- Opening Delimiter -
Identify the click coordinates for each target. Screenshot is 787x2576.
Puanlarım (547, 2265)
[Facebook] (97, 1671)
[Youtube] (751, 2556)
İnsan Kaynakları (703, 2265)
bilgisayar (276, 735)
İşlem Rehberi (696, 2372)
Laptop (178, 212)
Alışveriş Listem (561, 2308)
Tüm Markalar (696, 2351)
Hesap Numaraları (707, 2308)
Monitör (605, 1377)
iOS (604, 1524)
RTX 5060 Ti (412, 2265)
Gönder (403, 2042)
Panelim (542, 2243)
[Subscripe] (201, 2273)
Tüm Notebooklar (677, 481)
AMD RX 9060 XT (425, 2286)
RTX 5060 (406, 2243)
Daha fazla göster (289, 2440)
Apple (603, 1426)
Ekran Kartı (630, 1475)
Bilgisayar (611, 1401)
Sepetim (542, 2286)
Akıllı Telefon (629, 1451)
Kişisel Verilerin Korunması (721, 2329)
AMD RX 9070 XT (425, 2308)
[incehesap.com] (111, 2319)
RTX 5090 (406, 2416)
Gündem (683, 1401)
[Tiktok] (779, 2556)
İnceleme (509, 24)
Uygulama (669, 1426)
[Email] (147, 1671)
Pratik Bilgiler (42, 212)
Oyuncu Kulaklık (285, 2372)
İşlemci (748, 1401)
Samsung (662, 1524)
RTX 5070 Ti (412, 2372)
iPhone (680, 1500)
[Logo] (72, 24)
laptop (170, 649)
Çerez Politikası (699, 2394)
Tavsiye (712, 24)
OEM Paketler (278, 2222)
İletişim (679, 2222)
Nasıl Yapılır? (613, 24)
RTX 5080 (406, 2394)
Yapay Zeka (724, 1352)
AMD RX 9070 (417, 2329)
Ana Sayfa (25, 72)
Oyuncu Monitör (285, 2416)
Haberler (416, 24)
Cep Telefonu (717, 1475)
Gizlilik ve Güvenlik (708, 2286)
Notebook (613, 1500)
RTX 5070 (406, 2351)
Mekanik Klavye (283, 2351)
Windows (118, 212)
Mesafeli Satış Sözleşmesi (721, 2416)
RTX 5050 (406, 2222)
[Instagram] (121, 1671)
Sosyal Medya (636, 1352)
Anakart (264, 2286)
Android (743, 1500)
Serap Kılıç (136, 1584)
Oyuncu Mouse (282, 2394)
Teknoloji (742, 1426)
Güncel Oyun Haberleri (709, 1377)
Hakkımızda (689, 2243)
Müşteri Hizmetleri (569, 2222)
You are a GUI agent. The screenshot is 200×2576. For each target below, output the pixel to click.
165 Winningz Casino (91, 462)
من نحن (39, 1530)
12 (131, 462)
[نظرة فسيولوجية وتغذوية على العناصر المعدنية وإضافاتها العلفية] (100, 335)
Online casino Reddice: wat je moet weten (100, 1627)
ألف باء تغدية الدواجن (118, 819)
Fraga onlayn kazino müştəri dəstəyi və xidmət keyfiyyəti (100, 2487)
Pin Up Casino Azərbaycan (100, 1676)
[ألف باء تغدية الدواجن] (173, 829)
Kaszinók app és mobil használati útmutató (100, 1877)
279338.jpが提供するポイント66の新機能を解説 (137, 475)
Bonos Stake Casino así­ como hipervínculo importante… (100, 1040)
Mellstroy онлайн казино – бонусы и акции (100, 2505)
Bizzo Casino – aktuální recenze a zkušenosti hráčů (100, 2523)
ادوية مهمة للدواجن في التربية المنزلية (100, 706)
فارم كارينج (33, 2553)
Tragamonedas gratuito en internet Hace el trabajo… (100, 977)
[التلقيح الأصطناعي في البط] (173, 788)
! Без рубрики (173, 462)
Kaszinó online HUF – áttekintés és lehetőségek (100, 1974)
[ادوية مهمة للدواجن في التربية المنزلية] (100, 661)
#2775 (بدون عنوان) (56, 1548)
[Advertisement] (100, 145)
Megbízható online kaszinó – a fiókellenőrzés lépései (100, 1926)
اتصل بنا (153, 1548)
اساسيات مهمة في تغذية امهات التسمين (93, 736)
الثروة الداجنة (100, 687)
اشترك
- Closing Delimiter -
Everything in the data above should be set down again precisely.

Identify the click coordinates for each target. Screenshot is 787x2576.
Puanlarım (547, 2265)
[Facebook] (97, 1671)
[Youtube] (751, 2556)
İnsan Kaynakları (703, 2265)
bilgisayar (276, 735)
İşlem Rehberi (696, 2372)
Laptop (178, 212)
Alışveriş Listem (561, 2308)
Tüm Markalar (696, 2351)
Hesap Numaraları (707, 2308)
Monitör (605, 1377)
iOS (604, 1524)
RTX 5060 Ti (412, 2265)
Gönder (403, 2042)
Panelim (542, 2243)
[Subscripe] (201, 2273)
Tüm Notebooklar (677, 481)
AMD RX 9060 XT (425, 2286)
RTX 5060 (406, 2243)
Daha fazla göster (289, 2440)
Apple (603, 1426)
Ekran Kartı (630, 1475)
Bilgisayar (611, 1401)
Sepetim (542, 2286)
Akıllı Telefon (629, 1451)
Kişisel Verilerin Korunması (721, 2329)
AMD RX 9070 XT (425, 2308)
[incehesap.com] (111, 2319)
RTX 5090 (406, 2416)
Gündem (683, 1401)
[Tiktok] (779, 2556)
İnceleme (509, 24)
Uygulama (669, 1426)
[Email] (147, 1671)
Pratik Bilgiler (42, 212)
Oyuncu Kulaklık (285, 2372)
İşlemci (748, 1401)
Samsung (662, 1524)
RTX 5070 Ti (412, 2372)
iPhone (680, 1500)
[Logo] (72, 24)
laptop (170, 649)
Çerez Politikası (699, 2394)
Tavsiye (712, 24)
OEM Paketler (278, 2222)
İletişim (679, 2222)
Nasıl Yapılır? (613, 24)
RTX 5080 (406, 2394)
Yapay Zeka (724, 1352)
AMD RX 9070 (417, 2329)
Ana Sayfa (25, 72)
Oyuncu Monitör (285, 2416)
Haberler (416, 24)
Cep Telefonu (717, 1475)
Gizlilik ve Güvenlik (708, 2286)
Notebook (613, 1500)
RTX 5070 (406, 2351)
Mekanik Klavye (283, 2351)
Windows (118, 212)
Mesafeli Satış Sözleşmesi (721, 2416)
RTX 5050 (406, 2222)
[Instagram] (121, 1671)
Sosyal Medya (636, 1352)
Anakart (264, 2286)
Android (743, 1500)
Serap Kılıç (136, 1584)
Oyuncu Mouse (282, 2394)
Teknoloji (742, 1426)
Güncel Oyun Haberleri (709, 1377)
Hakkımızda (689, 2243)
Müşteri Hizmetleri (569, 2222)
You are a GUI agent. The screenshot is 200×2576. For each target below, output the pixel to click.
165 Winningz Casino (91, 462)
من نحن (39, 1530)
12 (131, 462)
[نظرة فسيولوجية وتغذوية على العناصر المعدنية وإضافاتها العلفية] (100, 335)
Online casino Reddice: wat je moet weten (100, 1627)
ألف باء تغدية الدواجن (118, 819)
Fraga onlayn kazino müştəri dəstəyi və xidmət keyfiyyəti (100, 2487)
Pin Up Casino Azərbaycan (100, 1676)
[ألف باء تغدية الدواجن] (173, 829)
Kaszinók app és mobil használati útmutató (100, 1877)
279338.jpが提供するポイント66の新機能を解説 (137, 475)
Bonos Stake Casino así­ como hipervínculo importante… (100, 1040)
Mellstroy онлайн казино – бонусы и акции (100, 2505)
Bizzo Casino – aktuální recenze a zkušenosti hráčů (100, 2523)
ادوية مهمة للدواجن في التربية المنزلية (100, 706)
فارم كارينج (33, 2553)
Tragamonedas gratuito en internet Hace el trabajo… (100, 977)
[التلقيح الأصطناعي في البط] (173, 788)
! Без рубрики (173, 462)
Kaszinó online HUF – áttekintés és lehetőségek (100, 1974)
[ادوية مهمة للدواجن في التربية المنزلية] (100, 661)
#2775 (بدون عنوان) (56, 1548)
[Advertisement] (100, 145)
Megbízható online kaszinó – a fiókellenőrzés lépései (100, 1926)
اتصل بنا (153, 1548)
اساسيات مهمة في تغذية امهات التسمين (93, 736)
الثروة الداجنة (100, 687)
اشترك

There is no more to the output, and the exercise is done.